-------- DATA SUPPLIED

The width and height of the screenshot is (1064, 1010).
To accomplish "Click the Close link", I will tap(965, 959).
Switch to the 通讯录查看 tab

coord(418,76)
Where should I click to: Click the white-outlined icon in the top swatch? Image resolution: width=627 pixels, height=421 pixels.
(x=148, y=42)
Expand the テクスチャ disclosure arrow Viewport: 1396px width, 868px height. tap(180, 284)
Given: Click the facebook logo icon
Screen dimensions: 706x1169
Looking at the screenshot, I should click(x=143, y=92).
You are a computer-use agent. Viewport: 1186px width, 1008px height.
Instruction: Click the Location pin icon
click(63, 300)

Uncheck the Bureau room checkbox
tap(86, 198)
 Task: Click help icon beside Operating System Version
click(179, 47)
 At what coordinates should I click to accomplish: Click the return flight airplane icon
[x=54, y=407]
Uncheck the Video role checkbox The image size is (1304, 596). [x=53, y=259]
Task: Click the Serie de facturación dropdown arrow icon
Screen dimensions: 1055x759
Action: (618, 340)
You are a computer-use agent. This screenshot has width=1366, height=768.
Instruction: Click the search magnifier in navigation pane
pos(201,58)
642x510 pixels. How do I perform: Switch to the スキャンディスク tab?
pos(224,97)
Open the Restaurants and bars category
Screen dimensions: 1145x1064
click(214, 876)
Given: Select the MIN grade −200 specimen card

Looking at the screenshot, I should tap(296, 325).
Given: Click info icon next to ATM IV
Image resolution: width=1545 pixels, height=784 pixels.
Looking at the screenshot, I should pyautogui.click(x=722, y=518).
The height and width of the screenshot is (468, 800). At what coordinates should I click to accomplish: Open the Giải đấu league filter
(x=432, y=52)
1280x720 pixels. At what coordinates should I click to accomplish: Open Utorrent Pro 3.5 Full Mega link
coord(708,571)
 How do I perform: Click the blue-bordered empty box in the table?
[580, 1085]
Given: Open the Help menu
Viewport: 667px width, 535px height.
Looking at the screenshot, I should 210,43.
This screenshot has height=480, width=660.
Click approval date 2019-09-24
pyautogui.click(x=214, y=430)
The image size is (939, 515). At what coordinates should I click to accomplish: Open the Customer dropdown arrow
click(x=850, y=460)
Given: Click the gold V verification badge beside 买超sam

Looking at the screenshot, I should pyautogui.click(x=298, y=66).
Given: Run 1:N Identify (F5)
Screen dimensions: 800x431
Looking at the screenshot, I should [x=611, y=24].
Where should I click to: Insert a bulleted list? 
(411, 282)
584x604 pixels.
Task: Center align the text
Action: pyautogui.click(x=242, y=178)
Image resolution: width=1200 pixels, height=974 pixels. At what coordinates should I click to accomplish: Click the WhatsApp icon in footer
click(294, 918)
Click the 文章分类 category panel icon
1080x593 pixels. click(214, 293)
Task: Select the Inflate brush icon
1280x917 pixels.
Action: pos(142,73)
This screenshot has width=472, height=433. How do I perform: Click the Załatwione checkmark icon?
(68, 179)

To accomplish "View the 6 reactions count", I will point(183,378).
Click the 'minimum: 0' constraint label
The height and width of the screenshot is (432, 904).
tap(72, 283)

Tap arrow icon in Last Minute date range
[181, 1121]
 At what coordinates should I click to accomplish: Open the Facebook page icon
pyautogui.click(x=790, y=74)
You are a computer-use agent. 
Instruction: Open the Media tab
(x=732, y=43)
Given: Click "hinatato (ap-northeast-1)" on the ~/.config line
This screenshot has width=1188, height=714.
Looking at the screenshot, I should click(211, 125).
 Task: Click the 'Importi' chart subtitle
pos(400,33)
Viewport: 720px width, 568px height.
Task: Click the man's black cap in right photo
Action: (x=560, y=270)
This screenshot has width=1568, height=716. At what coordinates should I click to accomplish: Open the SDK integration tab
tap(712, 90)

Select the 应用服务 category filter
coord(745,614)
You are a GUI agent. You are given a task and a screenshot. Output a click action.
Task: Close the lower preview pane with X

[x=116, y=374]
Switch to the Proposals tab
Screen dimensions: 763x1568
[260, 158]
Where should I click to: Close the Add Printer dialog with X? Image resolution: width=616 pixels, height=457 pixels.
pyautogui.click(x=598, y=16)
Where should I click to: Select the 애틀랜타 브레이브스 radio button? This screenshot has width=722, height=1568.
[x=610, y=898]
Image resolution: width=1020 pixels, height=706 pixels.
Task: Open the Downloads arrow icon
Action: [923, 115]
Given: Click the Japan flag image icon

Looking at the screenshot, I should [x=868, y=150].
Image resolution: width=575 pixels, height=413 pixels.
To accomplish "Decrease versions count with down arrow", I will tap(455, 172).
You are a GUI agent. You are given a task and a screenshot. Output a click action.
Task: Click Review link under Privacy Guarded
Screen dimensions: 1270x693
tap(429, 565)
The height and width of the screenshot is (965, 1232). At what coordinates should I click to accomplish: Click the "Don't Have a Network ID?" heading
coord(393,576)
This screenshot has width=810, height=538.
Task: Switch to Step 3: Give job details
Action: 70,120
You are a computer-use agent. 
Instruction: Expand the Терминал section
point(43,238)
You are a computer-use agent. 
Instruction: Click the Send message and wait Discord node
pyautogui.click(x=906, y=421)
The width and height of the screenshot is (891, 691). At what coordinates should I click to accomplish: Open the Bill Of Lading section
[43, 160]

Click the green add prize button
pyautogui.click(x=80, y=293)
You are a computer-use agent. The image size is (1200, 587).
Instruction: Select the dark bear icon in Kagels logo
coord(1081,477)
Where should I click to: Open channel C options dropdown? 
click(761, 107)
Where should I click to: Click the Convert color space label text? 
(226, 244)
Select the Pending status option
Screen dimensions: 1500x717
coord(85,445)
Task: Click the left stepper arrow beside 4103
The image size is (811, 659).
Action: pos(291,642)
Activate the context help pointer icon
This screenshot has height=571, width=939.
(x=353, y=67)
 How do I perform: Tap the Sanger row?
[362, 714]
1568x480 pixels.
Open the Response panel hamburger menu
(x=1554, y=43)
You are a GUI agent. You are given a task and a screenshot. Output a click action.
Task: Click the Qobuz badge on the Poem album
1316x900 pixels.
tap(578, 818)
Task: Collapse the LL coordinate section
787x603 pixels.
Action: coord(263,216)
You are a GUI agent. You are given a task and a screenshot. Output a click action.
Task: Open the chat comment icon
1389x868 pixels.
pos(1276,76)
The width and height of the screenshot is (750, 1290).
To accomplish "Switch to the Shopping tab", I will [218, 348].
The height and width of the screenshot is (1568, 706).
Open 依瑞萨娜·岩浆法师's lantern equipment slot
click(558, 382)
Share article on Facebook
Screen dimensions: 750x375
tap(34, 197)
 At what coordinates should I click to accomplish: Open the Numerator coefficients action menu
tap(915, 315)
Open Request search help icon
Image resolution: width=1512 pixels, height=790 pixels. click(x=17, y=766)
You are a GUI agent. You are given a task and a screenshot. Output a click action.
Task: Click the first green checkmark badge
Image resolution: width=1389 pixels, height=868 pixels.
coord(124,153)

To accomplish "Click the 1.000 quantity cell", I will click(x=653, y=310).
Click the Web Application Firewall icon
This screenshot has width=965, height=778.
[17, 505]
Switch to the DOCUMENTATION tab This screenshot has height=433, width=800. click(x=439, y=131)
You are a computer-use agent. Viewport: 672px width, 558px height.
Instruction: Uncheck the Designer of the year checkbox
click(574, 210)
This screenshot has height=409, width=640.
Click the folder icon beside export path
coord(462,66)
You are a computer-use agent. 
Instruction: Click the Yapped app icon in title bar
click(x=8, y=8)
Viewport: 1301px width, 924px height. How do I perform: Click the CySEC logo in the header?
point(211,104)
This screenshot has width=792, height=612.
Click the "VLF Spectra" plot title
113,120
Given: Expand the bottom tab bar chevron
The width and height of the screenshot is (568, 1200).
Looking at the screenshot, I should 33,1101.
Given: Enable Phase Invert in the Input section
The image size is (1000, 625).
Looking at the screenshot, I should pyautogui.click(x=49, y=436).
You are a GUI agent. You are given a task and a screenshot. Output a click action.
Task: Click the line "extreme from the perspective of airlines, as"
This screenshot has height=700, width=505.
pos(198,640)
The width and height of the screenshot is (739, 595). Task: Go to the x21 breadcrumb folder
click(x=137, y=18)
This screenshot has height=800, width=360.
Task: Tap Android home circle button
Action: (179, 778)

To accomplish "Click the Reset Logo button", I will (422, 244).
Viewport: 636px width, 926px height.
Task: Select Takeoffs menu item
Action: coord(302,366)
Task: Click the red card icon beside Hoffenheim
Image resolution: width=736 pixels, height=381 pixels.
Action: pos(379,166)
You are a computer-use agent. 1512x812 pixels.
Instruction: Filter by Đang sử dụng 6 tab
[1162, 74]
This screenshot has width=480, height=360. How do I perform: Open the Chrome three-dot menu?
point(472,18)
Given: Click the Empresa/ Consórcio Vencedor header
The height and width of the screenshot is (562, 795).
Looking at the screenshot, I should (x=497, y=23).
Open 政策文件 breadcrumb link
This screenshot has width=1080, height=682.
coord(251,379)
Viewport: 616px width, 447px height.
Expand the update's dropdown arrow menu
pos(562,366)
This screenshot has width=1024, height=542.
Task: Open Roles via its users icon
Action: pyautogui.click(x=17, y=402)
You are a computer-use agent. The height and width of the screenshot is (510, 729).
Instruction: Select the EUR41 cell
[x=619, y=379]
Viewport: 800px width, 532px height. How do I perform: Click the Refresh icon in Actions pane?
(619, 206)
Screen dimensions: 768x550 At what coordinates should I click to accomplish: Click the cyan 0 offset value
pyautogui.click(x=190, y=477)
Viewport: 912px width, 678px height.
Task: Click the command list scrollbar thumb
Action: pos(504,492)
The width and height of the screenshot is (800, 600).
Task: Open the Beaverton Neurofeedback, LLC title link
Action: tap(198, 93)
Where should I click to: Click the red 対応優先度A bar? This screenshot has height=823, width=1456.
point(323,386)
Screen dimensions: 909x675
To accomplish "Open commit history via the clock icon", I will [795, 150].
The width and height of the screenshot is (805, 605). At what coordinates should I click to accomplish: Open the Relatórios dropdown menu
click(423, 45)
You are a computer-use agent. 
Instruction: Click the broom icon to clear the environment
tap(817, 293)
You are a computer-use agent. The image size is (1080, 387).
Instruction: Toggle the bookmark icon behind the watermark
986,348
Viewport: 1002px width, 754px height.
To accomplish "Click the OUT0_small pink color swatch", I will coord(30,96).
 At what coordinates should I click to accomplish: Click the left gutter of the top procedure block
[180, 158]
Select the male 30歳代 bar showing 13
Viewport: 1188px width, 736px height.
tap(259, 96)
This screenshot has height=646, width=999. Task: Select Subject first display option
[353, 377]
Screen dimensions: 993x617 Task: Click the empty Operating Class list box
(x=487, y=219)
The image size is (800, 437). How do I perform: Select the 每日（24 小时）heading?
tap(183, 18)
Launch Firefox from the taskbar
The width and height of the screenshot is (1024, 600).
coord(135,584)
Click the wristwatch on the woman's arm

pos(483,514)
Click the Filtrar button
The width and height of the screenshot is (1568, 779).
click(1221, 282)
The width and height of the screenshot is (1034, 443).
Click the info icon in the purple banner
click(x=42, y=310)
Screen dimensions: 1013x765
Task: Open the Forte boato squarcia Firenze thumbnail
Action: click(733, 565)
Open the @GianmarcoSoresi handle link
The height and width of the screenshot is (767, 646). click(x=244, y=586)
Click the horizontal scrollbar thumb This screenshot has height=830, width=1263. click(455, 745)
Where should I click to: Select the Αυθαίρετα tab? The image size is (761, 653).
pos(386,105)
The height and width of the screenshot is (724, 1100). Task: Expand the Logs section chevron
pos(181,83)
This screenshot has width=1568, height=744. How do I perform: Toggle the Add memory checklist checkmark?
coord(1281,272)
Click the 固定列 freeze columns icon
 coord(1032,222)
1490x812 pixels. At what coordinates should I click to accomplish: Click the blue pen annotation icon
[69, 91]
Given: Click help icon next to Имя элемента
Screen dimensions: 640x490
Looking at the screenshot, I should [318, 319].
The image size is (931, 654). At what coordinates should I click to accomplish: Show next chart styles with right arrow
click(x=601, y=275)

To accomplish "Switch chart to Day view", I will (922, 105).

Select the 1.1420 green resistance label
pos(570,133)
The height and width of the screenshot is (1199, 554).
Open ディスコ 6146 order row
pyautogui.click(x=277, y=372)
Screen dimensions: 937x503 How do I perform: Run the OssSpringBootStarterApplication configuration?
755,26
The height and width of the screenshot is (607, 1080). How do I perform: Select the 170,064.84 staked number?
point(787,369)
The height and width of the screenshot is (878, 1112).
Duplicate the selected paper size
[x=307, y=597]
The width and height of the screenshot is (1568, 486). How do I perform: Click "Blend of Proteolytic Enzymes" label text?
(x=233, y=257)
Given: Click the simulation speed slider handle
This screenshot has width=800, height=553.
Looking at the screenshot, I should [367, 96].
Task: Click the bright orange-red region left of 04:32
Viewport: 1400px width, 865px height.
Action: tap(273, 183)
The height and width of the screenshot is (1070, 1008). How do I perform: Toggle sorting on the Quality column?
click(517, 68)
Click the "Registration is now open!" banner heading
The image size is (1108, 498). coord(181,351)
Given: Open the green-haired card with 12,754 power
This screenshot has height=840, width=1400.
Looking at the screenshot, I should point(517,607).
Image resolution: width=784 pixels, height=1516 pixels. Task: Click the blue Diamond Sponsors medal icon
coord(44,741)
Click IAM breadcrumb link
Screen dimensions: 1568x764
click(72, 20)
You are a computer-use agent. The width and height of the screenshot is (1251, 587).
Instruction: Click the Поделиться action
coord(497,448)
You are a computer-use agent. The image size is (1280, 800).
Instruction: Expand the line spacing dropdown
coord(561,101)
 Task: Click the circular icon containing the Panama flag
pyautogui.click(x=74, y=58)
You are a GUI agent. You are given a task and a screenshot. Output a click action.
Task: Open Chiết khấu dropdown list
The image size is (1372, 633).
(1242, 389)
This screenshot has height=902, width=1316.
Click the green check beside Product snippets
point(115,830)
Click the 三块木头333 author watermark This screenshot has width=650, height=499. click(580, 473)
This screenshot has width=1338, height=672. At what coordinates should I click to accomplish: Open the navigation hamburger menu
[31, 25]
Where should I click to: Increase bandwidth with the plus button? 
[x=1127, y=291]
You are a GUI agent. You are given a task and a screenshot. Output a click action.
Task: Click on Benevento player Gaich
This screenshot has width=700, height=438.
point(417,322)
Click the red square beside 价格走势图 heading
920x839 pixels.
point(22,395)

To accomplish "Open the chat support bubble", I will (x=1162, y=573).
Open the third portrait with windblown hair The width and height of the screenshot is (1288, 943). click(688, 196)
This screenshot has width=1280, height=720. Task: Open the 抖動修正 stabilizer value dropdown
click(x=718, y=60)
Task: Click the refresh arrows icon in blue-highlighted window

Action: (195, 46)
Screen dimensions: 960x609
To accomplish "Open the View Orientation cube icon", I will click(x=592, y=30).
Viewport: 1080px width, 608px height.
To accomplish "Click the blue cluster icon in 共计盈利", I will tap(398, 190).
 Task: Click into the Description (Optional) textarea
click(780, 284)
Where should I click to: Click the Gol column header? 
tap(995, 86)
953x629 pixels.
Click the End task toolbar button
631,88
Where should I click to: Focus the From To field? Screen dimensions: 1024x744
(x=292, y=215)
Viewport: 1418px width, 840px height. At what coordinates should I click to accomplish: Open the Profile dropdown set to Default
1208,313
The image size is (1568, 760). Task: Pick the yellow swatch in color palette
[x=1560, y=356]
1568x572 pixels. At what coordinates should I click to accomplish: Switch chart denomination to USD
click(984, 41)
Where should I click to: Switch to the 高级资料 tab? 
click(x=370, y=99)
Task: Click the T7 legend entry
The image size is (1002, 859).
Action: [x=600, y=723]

----------------

(WORK REQUIRED):
Your answer should be exactly the lines of the data above, from the first through the line containing "You are a computer-use agent. Viewport: 1186px".

(RESULT FOR THIS EXERCISE):
The width and height of the screenshot is (1064, 1010).
To accomplish "Click the Close link", I will tap(965, 959).
Switch to the 通讯录查看 tab

coord(418,76)
Where should I click to: Click the white-outlined icon in the top swatch? Image resolution: width=627 pixels, height=421 pixels.
(x=148, y=42)
Expand the テクスチャ disclosure arrow Viewport: 1396px width, 868px height. tap(180, 284)
Given: Click the facebook logo icon
Screen dimensions: 706x1169
Looking at the screenshot, I should click(x=143, y=92).
You are a computer-use agent. Viewport: 1186px width, 1008px height.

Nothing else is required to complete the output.